My son turned to me. “You don’t look good,” he said. By then, I knew. We were not going to finish this hike. I tried to hide my tears as he graciously told me it was okay to turn around and head back to Scales. My legs felt shaky and weak, and I was fighting just to stay upright and not pass out. What felt like a ten-minute hike up into the woods, felt like a half hour back down. I was still puzzled, because I eaten and was definitely not dehydrated (I learned that lesson many years ago at Yosemite and have been careful about staying hydrated ever since). Had this week been too taxing on me? Had I hiked far beyond my strength? It was hard not to cry with frustration and disappointment.

Finally, we reached Scales and Josh left to ask other hikers what the best route back was. As I waited in the shade, I heard a loud bellowing cow. At first, I thought it was one of the kids who were on a class hiking trip. But then I saw it. A long-horned bull.


“What was that?” a girl asked as the bull bellowed again. She was clearly hiking the Appalachian Trail. Her huge pack sported the AT tag just as her hat sported the M that signified the University of Minnesota. 

“It’s a bull,” I said, pointing to the hillside.

She peered upwards and sighed with relief. “It’s brown and white. Those are usually docile. If it was a black and white, I wouldn’t get anywhere near it. Those are mean,” she said. And as she opened the gate, I thought I heard her curse the word, Holstein.

▸ Complete the following
1. Repeat the part of the hiking passage between "She peered upwards" and "the word, Holstein.", inclusive.
2. In the hiking passage, which university did the M on the girl's hat signify?

▸ Dataset content
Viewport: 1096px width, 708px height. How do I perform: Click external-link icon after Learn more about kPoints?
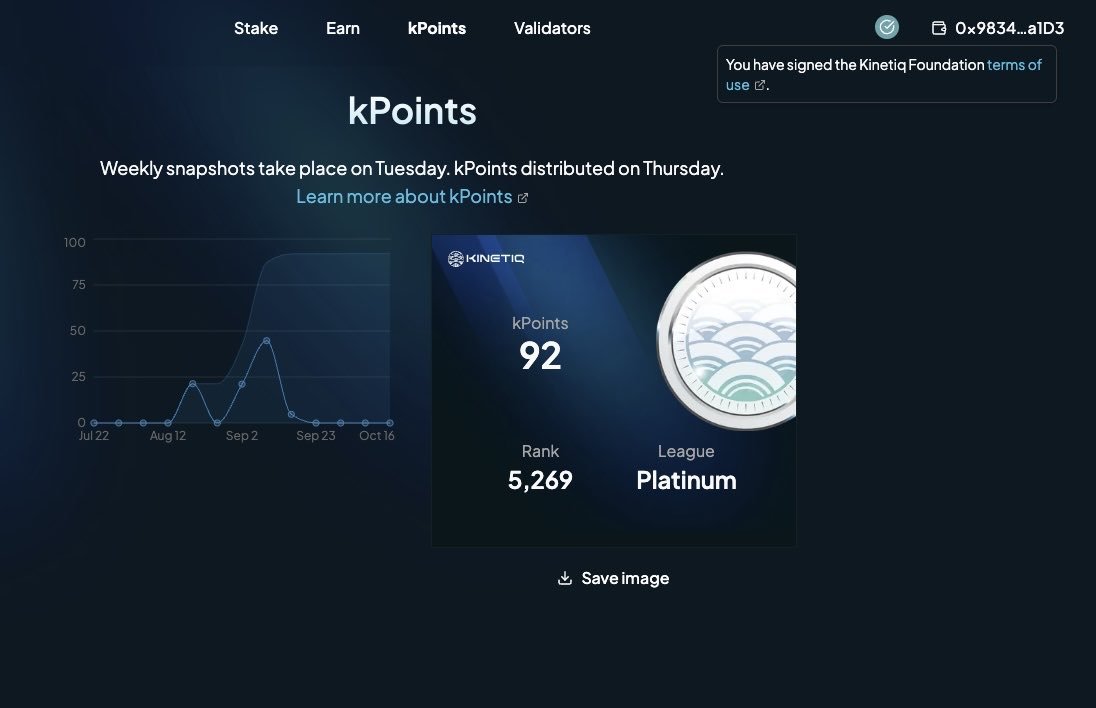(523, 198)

▸ Results for the exercise
1.
She peered upwards and sighed with relief. “It’s brown and white. Those are usually docile. If it was a black and white, I wouldn’t get anywhere near it. Those are mean,” she said. And as she opened the gate, I thought I heard her curse the word, Holstein.

2. The University of Minnesota.